#### Data
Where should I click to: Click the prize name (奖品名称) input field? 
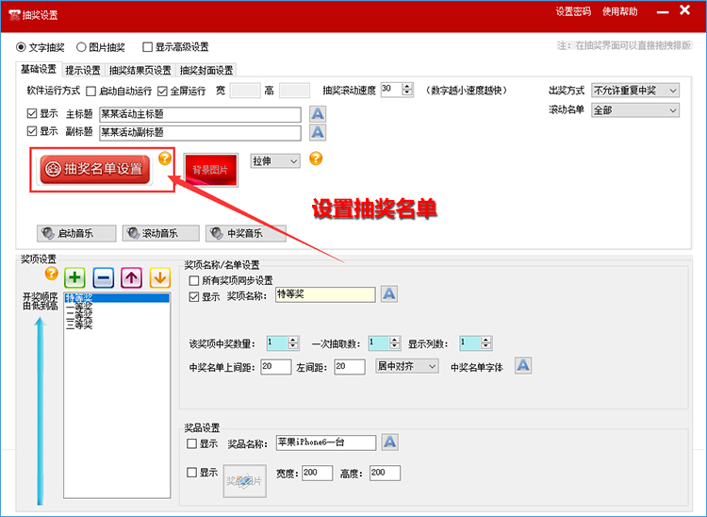pos(325,442)
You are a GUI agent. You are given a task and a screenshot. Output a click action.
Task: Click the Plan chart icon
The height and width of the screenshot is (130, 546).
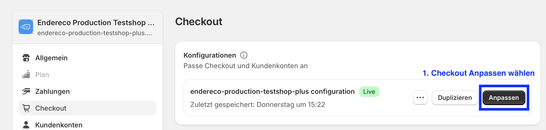pos(26,74)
########
Exercise » Without the pictures, restate all of the entries above verbatim.

Exercise answer »
Where should I click to: Click the prize name (奖品名称) input field? 
pos(325,442)
You are a GUI agent. You are given a task and a screenshot. Output a click action.
Task: Click the Plan chart icon
The height and width of the screenshot is (130, 546).
pos(26,74)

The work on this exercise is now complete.